Todavía no soy menopáusica.

Él se sentía tumescente con el dolor de Claudia; con todo, le hizo el amor, por algo imposible. Era la primera vez que hacían el amor desde que entrara el mensajero en el adosado y nunca lo habían hecho así, como un ritual en el que no creían, ejecutado con desolada pasión.

Los primeros meses pasaron rozándolos. Entonces, las viejas rutinas empezaron a tirar de ellos, en un retorno: los viejos contactos de cada día, el contexto de las responsabilidades, rostros, documentos, decisiones que afectan a los demás, si hay que recetar este antídoto o ese otro para la clase de dolor que sufre alguien, si la subida de los tipos de interés podría contenerse sin elevar los pagos mensuales de los préstamos hipotecarios, decisiones en las que no tenían relevancia un hombre muerto en un sofá, un juicio, siete o cinco años. Nada más a ese respecto; nada más respecto a ellos. Sólo que, en lugar de sus habituales actividades de ocio, están las visitas, el viaje a otra ciudad, donde se cumplen las condenas largas.

Un colega invita a Harald a comer. El hombre acaba de recuperarse de la implantación de un doble bypass en un corazón obstruido por sangre espesa, y come los alimentos más fuertes del menú. Parece como si fuera una demostración; dice, sonriendo, a Harald:

– Uno tiene que morir.

Es una manera delicada de hacer referencia al desastre y ofrecer consuelo, todo el mundo sufre de un modo u otro, todos somos personas en un momento difícil.

Harald y Claudia vuelven a moverse en su propio círculo, no hay motivo para mantener contacto con la casa comunal; sin duda, en esa casita habrá ya nuevos inquilinos. Difícilmente podría esperarse que Baker, en cuyo dormitorio de la casa se suponía que estaba el arma bien guardada, quiera encontrarse frente a frente en aquel cuarto de estar con los padres del asesino de su amigo, suponiendo que éstos fueran capaces de acudir. Y Claudia no ha entrado en la casita después de que el mensajero dijera lo que tenía que decir. Una empresa ha llevado los objetos personales del anterior inquilino al adosado. Aparentemente, como muestra de consideración, los demás ocupantes de la urbanización no se han quejado a Harald y a Claudia de que la prolongada presencia del perro va contra las normas.

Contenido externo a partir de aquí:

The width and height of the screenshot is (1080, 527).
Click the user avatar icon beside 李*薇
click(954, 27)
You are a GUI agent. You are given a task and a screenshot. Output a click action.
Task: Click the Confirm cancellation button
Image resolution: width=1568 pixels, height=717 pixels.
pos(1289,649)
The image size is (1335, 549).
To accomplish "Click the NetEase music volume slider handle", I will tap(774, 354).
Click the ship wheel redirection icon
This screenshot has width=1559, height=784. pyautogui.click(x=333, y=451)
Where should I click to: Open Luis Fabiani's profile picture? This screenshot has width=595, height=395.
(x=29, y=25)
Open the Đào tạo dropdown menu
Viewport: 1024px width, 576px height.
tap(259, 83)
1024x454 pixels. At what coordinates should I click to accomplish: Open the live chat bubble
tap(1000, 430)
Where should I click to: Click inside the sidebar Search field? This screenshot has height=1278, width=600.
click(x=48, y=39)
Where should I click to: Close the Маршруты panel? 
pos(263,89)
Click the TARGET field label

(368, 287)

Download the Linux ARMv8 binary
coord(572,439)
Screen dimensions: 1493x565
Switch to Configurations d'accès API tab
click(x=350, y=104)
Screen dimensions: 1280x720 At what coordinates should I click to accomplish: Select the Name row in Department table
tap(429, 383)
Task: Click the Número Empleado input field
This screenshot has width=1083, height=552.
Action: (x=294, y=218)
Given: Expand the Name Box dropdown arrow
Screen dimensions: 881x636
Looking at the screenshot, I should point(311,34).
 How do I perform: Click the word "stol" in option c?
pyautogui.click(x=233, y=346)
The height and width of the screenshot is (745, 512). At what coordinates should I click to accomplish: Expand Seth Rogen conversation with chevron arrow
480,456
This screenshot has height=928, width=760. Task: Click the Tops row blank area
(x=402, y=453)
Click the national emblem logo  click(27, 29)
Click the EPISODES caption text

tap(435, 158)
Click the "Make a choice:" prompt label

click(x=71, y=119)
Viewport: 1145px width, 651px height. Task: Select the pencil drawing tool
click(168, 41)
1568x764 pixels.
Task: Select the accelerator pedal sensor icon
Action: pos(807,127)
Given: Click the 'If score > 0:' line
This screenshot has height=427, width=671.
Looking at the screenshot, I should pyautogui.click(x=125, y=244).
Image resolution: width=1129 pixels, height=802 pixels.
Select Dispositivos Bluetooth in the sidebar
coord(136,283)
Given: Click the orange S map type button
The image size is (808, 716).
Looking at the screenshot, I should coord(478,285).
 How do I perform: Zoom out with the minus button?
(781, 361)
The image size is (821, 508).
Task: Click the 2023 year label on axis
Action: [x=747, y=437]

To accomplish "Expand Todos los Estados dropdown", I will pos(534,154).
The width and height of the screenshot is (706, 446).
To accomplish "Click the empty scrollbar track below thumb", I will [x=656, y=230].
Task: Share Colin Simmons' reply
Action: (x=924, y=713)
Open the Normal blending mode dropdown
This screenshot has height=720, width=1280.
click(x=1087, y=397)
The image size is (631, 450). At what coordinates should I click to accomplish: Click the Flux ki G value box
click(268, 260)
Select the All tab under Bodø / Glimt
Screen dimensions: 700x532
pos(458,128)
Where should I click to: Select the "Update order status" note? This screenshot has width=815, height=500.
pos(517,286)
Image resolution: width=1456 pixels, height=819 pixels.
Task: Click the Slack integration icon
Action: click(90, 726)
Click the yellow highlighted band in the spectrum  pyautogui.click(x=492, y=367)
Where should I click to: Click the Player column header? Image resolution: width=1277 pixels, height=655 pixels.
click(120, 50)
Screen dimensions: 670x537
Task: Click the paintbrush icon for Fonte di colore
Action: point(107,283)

Ellos han perdido todo contacto con Khulu. Lamentablemente. Igual que uno pierde contacto con la persona que queda alejada de su vida, predeterminada tiempo atrás, también lo pierde con las circunstancias que rodearon el período de crisis en que la vida produjo sus propias intimidades extrañas, que no encajan con la necesidad de seguir la propia vida como uno sabe vivirla. No han vuelto a ver a Motsamai. Khulu visita a Duncan, según dice éste. O, para ser exactos, lo comenta de pasada, en la conversación que tiene lugar en un nivel tácito que evita determinadas referencias y preguntas a las que no se puede responder, entre él y sus padres cuando lo visitan. Intercambio de noticias personales; porque ahora Duncan tiene ese tipo de noticias, ha terminado el plano en el que estaba trabajando y ha tenido como respuesta (ventajas de las relaciones amistosas de Motsamai con el director de la cárcel) un informe detallado favorable de sus compañeros de proyecto. A la siguiente visita, puede decirles que tiene permiso para empezar a estudiar a fin de obtener un título superior de urbanismo. Y al mes siguiente les cuenta que -sí- está cuidando su salud haciendo gimnasia en su celda por la tarde y por la mañana. Les hace reír un poco la idea de su gimnasia improvisada.